The new place is clean and simple, but offers a lot of options. Its goi cuon are huge, tightly wrapping rice noodles, shrimp and crunchy green veggies in rice paper. Too hot to eat? These might work for you. Banh mi are listed among the appetizers and available as “special” (pork, pâté, ham, butter), char-grilled pork and egg, all with pickled vegetables. They could be a little punchier in their flavors, but it’s rare to get a bad banh mi. Cơm Chiên Gà Xối Mỡ (fried chicken with fried rice) doesn’t sound hugely promising, but it’s beautifully done, with gorgeous crisp skin encasing a superlatively tender interior. There’s also a large section of vermicelli dishes. I thought the combination crispy noodles (Mì Xào Giòn Thập Cẩm) sounded exciting, a combination of fried egg noodles served as a large thick disc in a plate of sauce that slowly softens the noodles, topped with beef, shrimp, fish balls and vegetables, but it turned out to be fairly bland. If it’s going to be difficult to eat—and it requires some skill to pick off a few strands of noodle without sending the whole cake off your plate—it should taste like more than a less exciting lo mein. Maybe I just picked poorly. There are many other things in that part of the menu that are likely better: a stir-fried pho, noodles with chargrilled shrimp, bun bo hue (a sort of spicier pho). 

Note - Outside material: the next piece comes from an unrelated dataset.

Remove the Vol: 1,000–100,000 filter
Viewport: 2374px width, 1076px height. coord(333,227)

How’s the titular dish? It’s pretty good, available in a reasonable number of varieties and in two different sections of the menu, so keep flipping pages: filet mignon, flank steak, fatty brisket, beef tendon, shrimp, seafood, chicken, beef ribs, oxtail. It’s good without doctoring to your taste with the usual packet of jalapenos, bean sprouts and herbs, but probably better with said customization. There’s also a nice section of other soups among the side dishes, including an oxtail soup (Chén Đuôi Bò) that makes great use of hunks of meat that are mostly bone. You can pick one up and gnaw on it, or you can savor the lovely broth. 

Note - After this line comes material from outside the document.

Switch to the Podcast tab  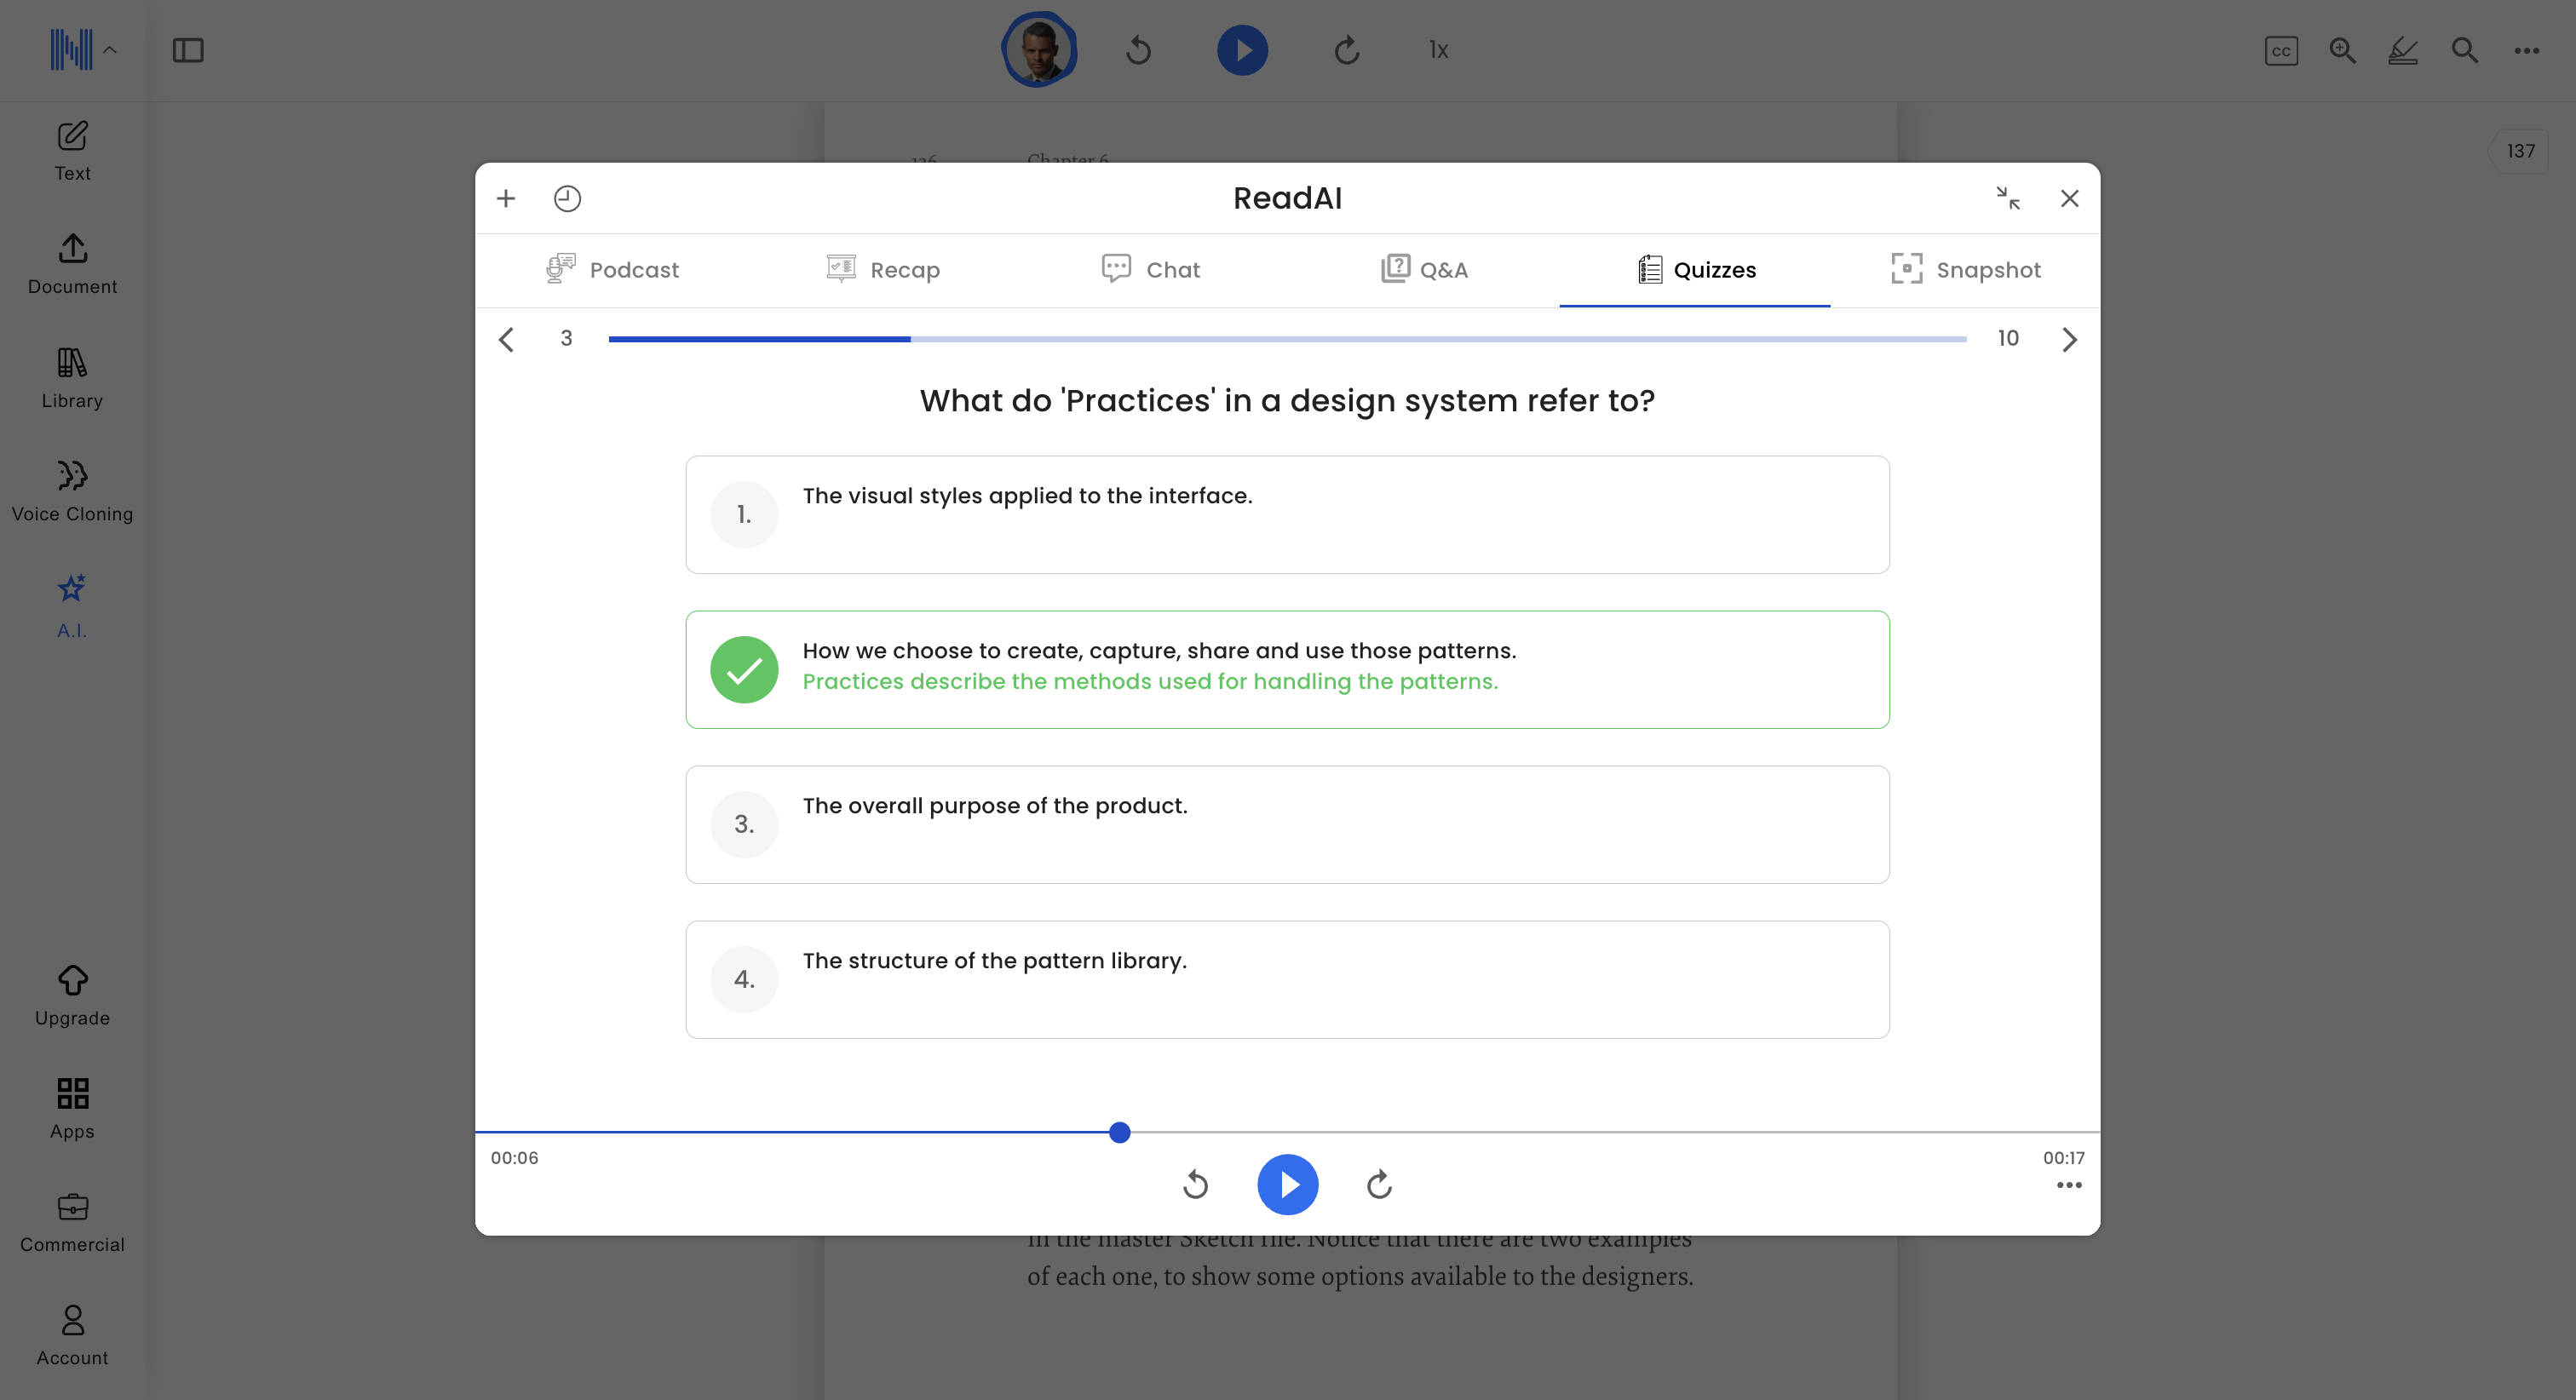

There’s a bar at the back of the room, but the restaurant doesn’t serve booze currently. Instead, it makes a variety of juices (kumquat-coconut, passion fruit lemonade), Vietnamese coffees and a few boba teas. Athens Pho is open every day from 11 a.m. until 9 or 10 p.m.

WILLIE B’S CHICKEN COUPE (3465 Jefferson Road, 762-315-6005, williebschicken.com): Once promised to be a Guthrie’s, this locally-owned drive-through/walk-in chicken restaurant has a comparably simple menu: tenders, fries, toast, sauce, slaw. The biggest decisions you have to make are what to drink and how many tendies you think you can eat. OK, so you can put them in a sandwich instead of just dunking them in sauce, but is there really a huge difference? 

Willie B’s may not be Guthrie’s, but it is, essentially, Guthrie’s. As a person who has often said she really does not care about chicken fingers, I’m not sure I’m the right connoisseur here to assess the product. The distinctions among Raising Cane’s (no flavor sans sauce, annoying traffic), Zaxby’s (gigantic menu), etc. exist, but they’re a bit like debating American political diversity relative to any country with a parliamentary system: The window of possibilities isn’t that wide. Willie B’s makes your chicken tenders when you order them, and they don’t require sauce, although I suppose they do benefit from it, and there are several options. The fries aren’t crisp. The toast is far from the best I’ve had. The coleslaw is OK. The faster you eat this stuff, the better, because it tends to steam in its little waxed cardboard box, getting less accomplished by the minute. But the people are nice, the food is ready relatively quickly, you can get gas at the same time, and it’s certainly an improvement over a Subway. 

Willie B’s is open 10 a.m.–9 p.m., and although it used to make breakfast, that meal is currently on hold.